Alf Bentley

Personal information
- Date of birth: 15 September 1887
- Place of birth: Alfreton, England
- Date of death: 15 April 1940 (aged 52)
- Place of death: Alfreton, England
- Position(s): Centre-forward

Youth career
- 1905–1906: Alfreton

Senior career*
- Years: Team / Apps / (Gls)
- 1906–1911: Derby County / 151 / (98)
- 1911–1913: Bolton Wanderers / 51 / (15)
- 1913–1922: West Bromwich Albion / 97 / (46)
- 1922–1924: Burton Albion
- 1924–1926: Alfreton Town

= Alf Bentley (footballer, born 1887) =

English footballer

Alfred Bentley (15 September 1887 – 15 April 1940) was an English footballer who played as a centre-forward.

== Biography ==
Bentley was born in Alfreton, Derbyshire. He turned professional with Derby County in December 1906, joining for a £50 fee.
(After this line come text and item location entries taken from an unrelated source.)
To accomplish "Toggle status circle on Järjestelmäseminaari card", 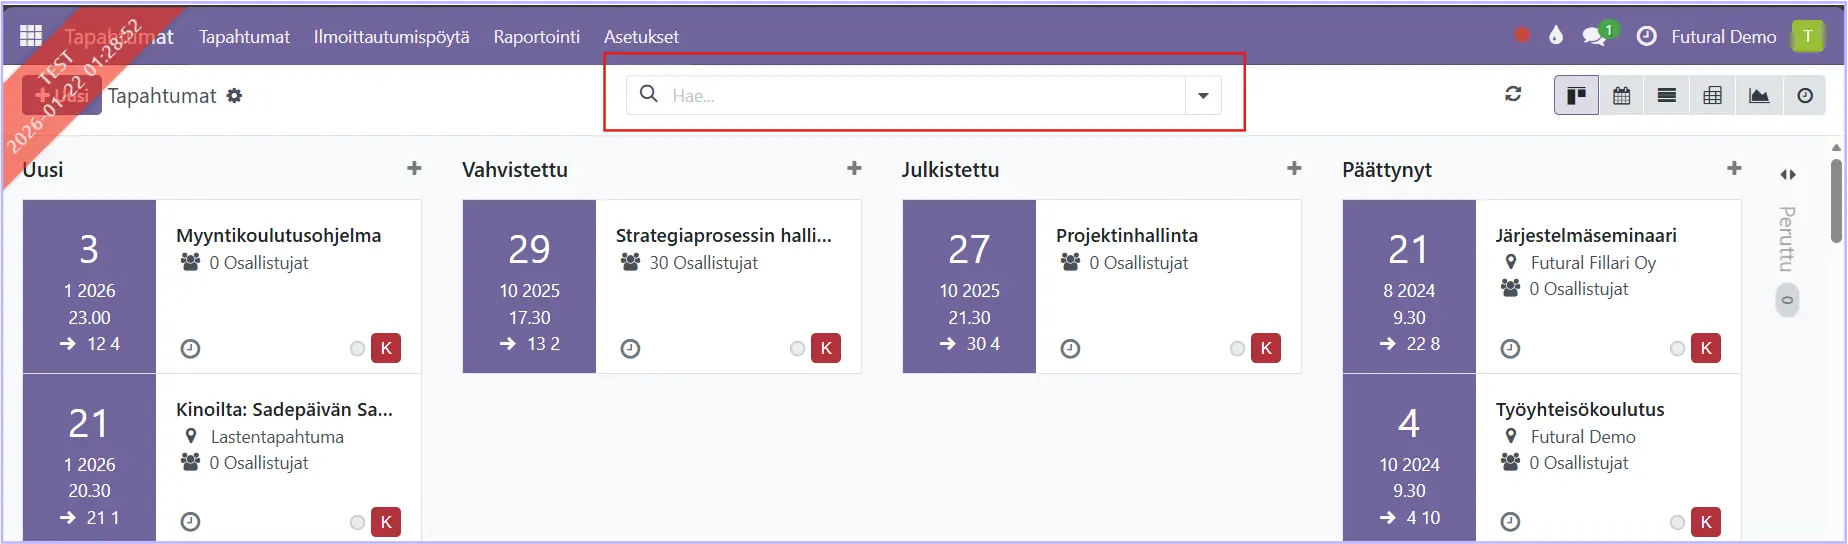I will click(x=1677, y=349).
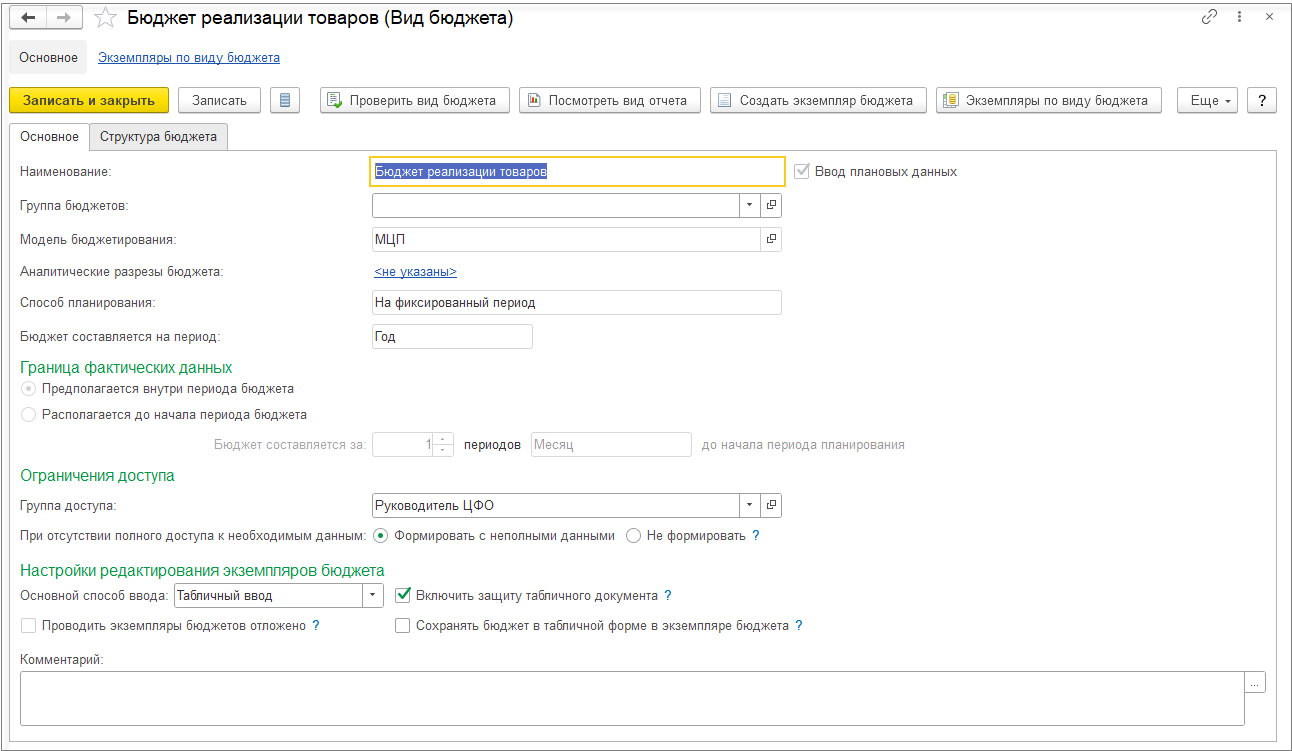Viewport: 1292px width, 751px height.
Task: Expand the Группа доступа dropdown arrow
Action: pos(750,505)
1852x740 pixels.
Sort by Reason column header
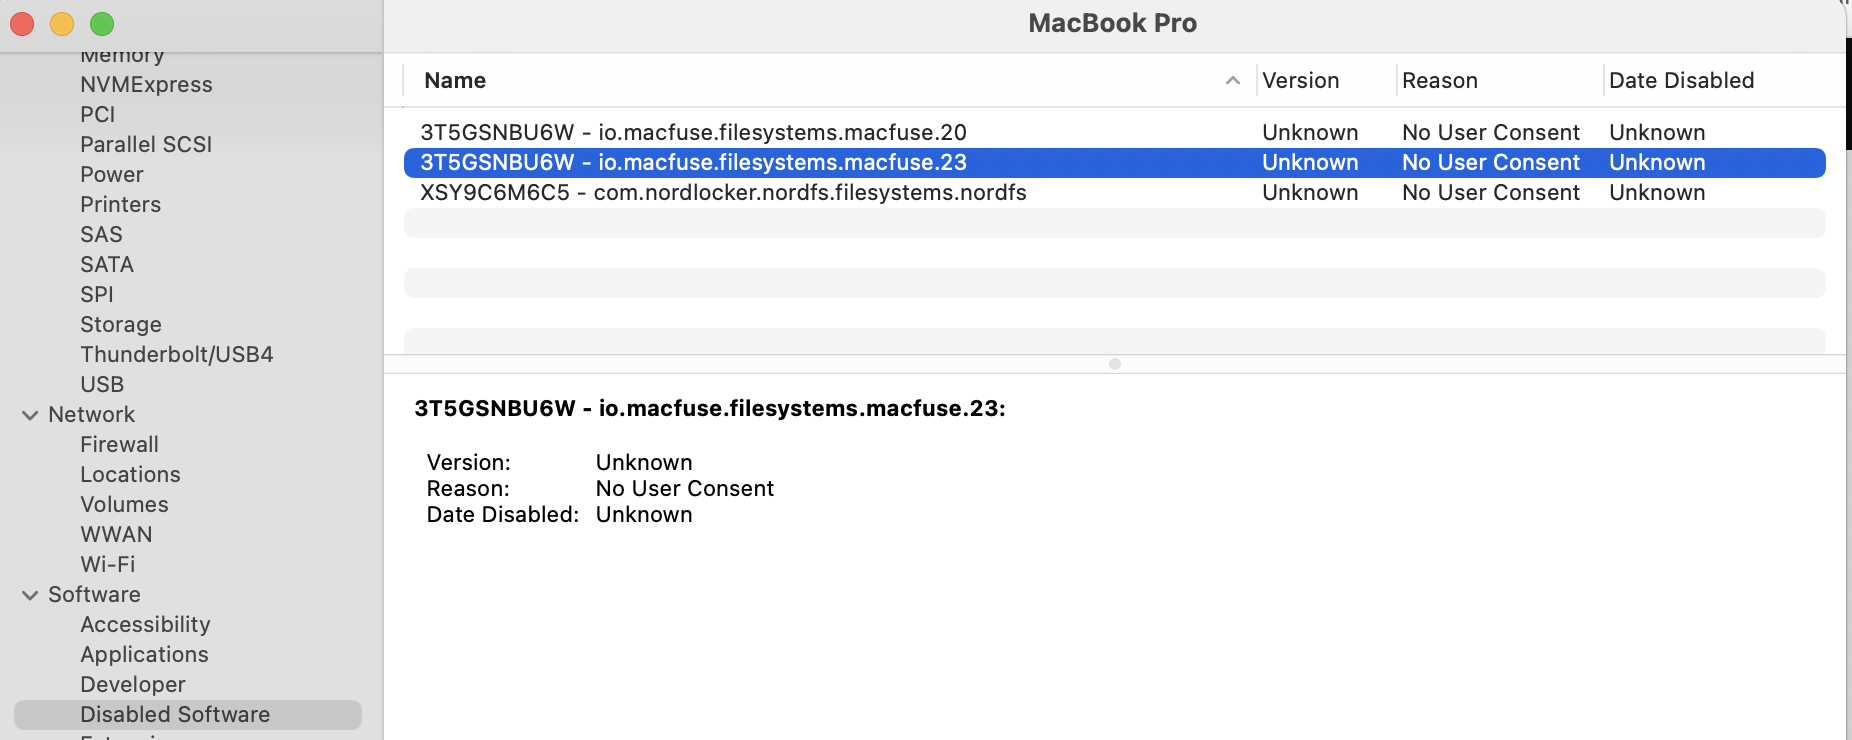pyautogui.click(x=1439, y=81)
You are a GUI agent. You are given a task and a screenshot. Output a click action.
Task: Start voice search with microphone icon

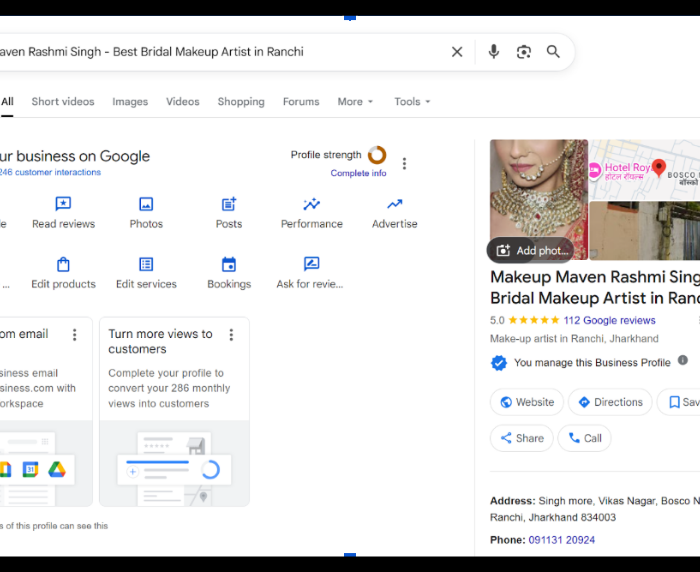493,52
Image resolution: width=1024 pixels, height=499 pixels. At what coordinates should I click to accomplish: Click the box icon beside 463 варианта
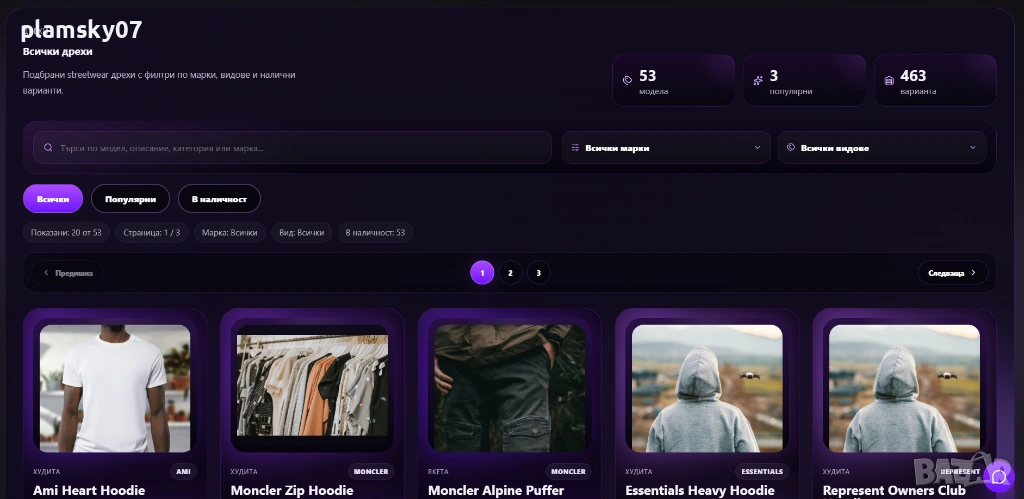(x=889, y=80)
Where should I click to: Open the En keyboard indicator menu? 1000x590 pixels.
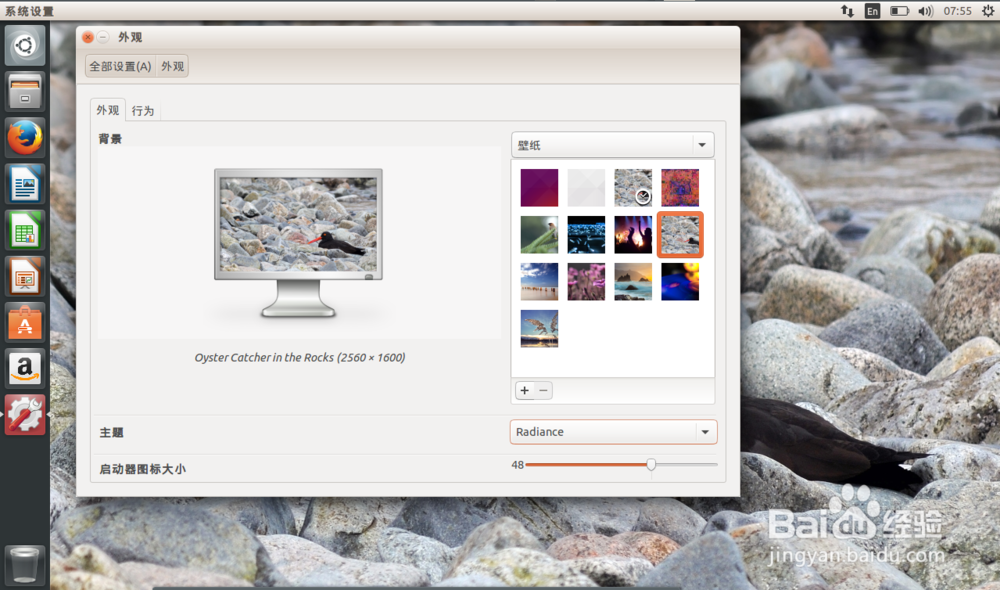pos(872,10)
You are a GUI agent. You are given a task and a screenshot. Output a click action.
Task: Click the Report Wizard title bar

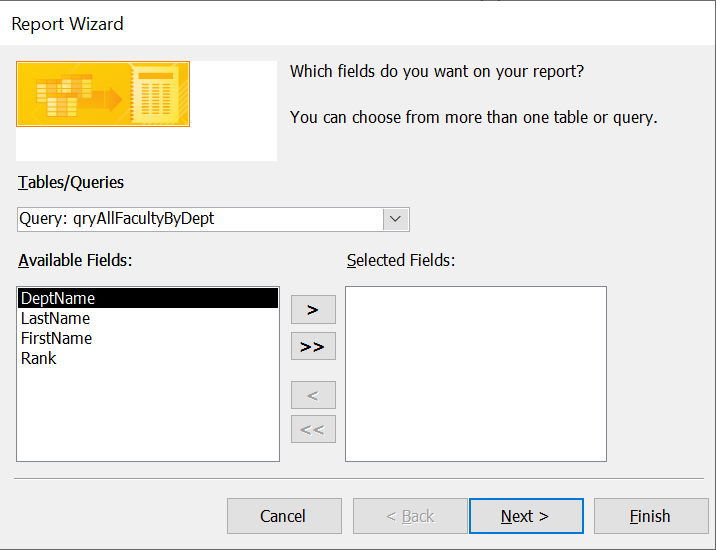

During the 1908–09 season he was the top scorer of the Second Division with 24 goals, with a further 8 goals in FA Cup matches.

In May 1911 he signed for Bolton Wanderers for £1000, before moving to West Bromwich Albion for £500 in June 1913. He scored all four goals on his league debut in a 4-1 win against Burnley in the first fixture of the season in September. 111 years passed before Josh Maja scored Albion's next opening day hattrick in August 2024 against Queen's Park Rangers.

Bentley joined Burton Albion in May 1922 and then his hometown club Alfreton Town in August 1924, before retiring from football in May 1926. He later worked in the steel industry and died in Alfreton in 1940.